[Saved data entries]
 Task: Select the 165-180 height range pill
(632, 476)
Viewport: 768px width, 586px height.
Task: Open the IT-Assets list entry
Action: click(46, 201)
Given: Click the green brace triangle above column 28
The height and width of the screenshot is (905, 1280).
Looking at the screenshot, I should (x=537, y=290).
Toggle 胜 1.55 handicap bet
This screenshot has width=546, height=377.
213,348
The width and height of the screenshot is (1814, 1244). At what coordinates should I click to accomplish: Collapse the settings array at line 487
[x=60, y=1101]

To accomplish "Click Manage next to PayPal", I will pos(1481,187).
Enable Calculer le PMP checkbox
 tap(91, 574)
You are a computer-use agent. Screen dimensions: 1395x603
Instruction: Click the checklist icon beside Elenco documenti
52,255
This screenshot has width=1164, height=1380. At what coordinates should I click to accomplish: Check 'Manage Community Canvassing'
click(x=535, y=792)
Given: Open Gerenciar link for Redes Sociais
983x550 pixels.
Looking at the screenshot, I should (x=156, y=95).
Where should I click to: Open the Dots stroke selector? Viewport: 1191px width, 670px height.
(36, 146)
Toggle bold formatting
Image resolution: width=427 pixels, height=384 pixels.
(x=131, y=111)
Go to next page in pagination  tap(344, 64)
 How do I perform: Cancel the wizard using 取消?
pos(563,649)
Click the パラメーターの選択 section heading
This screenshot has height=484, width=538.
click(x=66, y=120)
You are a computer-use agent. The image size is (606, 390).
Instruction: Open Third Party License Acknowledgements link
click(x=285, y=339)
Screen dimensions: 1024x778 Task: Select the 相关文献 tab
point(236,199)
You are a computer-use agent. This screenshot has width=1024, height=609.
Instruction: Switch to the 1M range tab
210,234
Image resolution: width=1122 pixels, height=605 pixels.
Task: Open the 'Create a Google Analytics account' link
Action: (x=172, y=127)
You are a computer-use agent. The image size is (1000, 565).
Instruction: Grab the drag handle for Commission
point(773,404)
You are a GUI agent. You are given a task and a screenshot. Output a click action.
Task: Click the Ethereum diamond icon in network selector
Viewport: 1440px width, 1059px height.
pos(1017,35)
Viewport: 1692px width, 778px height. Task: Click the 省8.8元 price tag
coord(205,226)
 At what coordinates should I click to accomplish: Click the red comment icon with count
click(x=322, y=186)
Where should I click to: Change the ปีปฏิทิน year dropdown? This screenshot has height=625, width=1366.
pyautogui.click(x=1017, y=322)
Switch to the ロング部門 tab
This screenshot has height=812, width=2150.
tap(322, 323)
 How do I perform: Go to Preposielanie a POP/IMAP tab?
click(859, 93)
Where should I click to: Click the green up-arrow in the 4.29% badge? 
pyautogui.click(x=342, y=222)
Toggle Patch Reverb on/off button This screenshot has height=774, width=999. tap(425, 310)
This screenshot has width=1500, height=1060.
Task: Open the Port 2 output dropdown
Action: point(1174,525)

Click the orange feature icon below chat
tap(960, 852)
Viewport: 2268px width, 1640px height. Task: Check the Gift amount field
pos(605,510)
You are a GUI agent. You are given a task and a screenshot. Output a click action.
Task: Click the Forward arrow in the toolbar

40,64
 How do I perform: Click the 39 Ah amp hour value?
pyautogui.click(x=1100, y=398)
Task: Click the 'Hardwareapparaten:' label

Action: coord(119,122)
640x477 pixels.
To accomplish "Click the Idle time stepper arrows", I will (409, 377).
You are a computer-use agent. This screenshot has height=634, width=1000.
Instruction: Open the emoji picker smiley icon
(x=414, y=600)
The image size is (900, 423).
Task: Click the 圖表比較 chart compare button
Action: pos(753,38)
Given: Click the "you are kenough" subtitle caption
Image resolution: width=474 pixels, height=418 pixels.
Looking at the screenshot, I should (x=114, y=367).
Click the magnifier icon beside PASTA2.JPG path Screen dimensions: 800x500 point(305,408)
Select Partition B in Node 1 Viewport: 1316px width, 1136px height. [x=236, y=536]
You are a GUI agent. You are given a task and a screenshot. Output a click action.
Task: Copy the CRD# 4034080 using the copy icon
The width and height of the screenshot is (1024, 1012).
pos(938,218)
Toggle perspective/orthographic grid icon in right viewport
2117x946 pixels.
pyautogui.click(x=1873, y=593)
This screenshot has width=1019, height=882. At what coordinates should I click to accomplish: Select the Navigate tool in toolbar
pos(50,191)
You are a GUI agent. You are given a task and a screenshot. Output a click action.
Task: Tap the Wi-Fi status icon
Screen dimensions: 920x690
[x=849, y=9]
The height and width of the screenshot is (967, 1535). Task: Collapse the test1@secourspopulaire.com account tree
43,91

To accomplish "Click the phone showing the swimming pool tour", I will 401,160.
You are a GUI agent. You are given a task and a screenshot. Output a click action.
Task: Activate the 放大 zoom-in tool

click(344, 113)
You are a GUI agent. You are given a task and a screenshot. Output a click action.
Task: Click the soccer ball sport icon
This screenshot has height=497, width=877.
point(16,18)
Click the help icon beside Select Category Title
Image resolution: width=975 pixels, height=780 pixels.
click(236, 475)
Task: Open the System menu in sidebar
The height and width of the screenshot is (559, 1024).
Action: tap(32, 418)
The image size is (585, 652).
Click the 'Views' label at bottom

#### Exercise goal
The records above should be returned exactly.

#### Response below
 Task: Select the 165-180 height range pill
(632, 476)
Viewport: 768px width, 586px height.
Task: Open the IT-Assets list entry
Action: click(46, 201)
Given: Click the green brace triangle above column 28
The height and width of the screenshot is (905, 1280).
Looking at the screenshot, I should (x=537, y=290).
Toggle 胜 1.55 handicap bet
This screenshot has width=546, height=377.
213,348
The width and height of the screenshot is (1814, 1244). At what coordinates should I click to accomplish: Collapse the settings array at line 487
[x=60, y=1101]

To accomplish "Click Manage next to PayPal", I will pos(1481,187).
Enable Calculer le PMP checkbox
 tap(91, 574)
You are a computer-use agent. Screen dimensions: 1395x603
Instruction: Click the checklist icon beside Elenco documenti
52,255
This screenshot has width=1164, height=1380. At what coordinates should I click to accomplish: Check 'Manage Community Canvassing'
click(x=535, y=792)
Given: Open Gerenciar link for Redes Sociais
983x550 pixels.
Looking at the screenshot, I should (x=156, y=95).
Where should I click to: Open the Dots stroke selector? Viewport: 1191px width, 670px height.
(36, 146)
Toggle bold formatting
Image resolution: width=427 pixels, height=384 pixels.
(x=131, y=111)
Go to next page in pagination  tap(344, 64)
 How do I perform: Cancel the wizard using 取消?
pos(563,649)
Click the パラメーターの選択 section heading
This screenshot has height=484, width=538.
click(x=66, y=120)
You are a computer-use agent. The image size is (606, 390).
Instruction: Open Third Party License Acknowledgements link
click(x=285, y=339)
Screen dimensions: 1024x778 Task: Select the 相关文献 tab
point(236,199)
You are a computer-use agent. This screenshot has width=1024, height=609.
Instruction: Switch to the 1M range tab
210,234
Image resolution: width=1122 pixels, height=605 pixels.
Task: Open the 'Create a Google Analytics account' link
Action: (x=172, y=127)
You are a computer-use agent. The image size is (1000, 565).
Instruction: Grab the drag handle for Commission
point(773,404)
You are a GUI agent. You are given a task and a screenshot. Output a click action.
Task: Click the Ethereum diamond icon in network selector
Viewport: 1440px width, 1059px height.
pos(1017,35)
Viewport: 1692px width, 778px height. Task: Click the 省8.8元 price tag
coord(205,226)
 At what coordinates should I click to accomplish: Click the red comment icon with count
click(x=322, y=186)
Where should I click to: Change the ปีปฏิทิน year dropdown? This screenshot has height=625, width=1366.
pyautogui.click(x=1017, y=322)
Switch to the ロング部門 tab
This screenshot has height=812, width=2150.
tap(322, 323)
 How do I perform: Go to Preposielanie a POP/IMAP tab?
click(859, 93)
Where should I click to: Click the green up-arrow in the 4.29% badge? 
pyautogui.click(x=342, y=222)
Toggle Patch Reverb on/off button This screenshot has height=774, width=999. tap(425, 310)
This screenshot has width=1500, height=1060.
Task: Open the Port 2 output dropdown
Action: point(1174,525)

Click the orange feature icon below chat
tap(960, 852)
Viewport: 2268px width, 1640px height. Task: Check the Gift amount field
pos(605,510)
You are a GUI agent. You are given a task and a screenshot. Output a click action.
Task: Click the Forward arrow in the toolbar

40,64
 How do I perform: Click the 39 Ah amp hour value?
pyautogui.click(x=1100, y=398)
Task: Click the 'Hardwareapparaten:' label

Action: coord(119,122)
640x477 pixels.
To accomplish "Click the Idle time stepper arrows", I will (409, 377).
You are a computer-use agent. This screenshot has height=634, width=1000.
Instruction: Open the emoji picker smiley icon
(x=414, y=600)
The image size is (900, 423).
Task: Click the 圖表比較 chart compare button
Action: pos(753,38)
Given: Click the "you are kenough" subtitle caption
Image resolution: width=474 pixels, height=418 pixels.
Looking at the screenshot, I should (x=114, y=367).
Click the magnifier icon beside PASTA2.JPG path Screen dimensions: 800x500 point(305,408)
Select Partition B in Node 1 Viewport: 1316px width, 1136px height. [x=236, y=536]
You are a GUI agent. You are given a task and a screenshot. Output a click action.
Task: Copy the CRD# 4034080 using the copy icon
The width and height of the screenshot is (1024, 1012).
pos(938,218)
Toggle perspective/orthographic grid icon in right viewport
2117x946 pixels.
pyautogui.click(x=1873, y=593)
This screenshot has width=1019, height=882. At what coordinates should I click to accomplish: Select the Navigate tool in toolbar
pos(50,191)
You are a GUI agent. You are given a task and a screenshot. Output a click action.
Task: Tap the Wi-Fi status icon
Screen dimensions: 920x690
[x=849, y=9]
The height and width of the screenshot is (967, 1535). Task: Collapse the test1@secourspopulaire.com account tree
43,91

To accomplish "Click the phone showing the swimming pool tour", I will 401,160.
You are a GUI agent. You are given a task and a screenshot. Output a click action.
Task: Activate the 放大 zoom-in tool

click(344, 113)
You are a GUI agent. You are given a task and a screenshot. Output a click action.
Task: Click the soccer ball sport icon
This screenshot has height=497, width=877.
point(16,18)
Click the help icon beside Select Category Title
Image resolution: width=975 pixels, height=780 pixels.
click(236, 475)
Task: Open the System menu in sidebar
The height and width of the screenshot is (559, 1024).
Action: tap(32, 418)
The image size is (585, 652).
Click the 'Views' label at bottom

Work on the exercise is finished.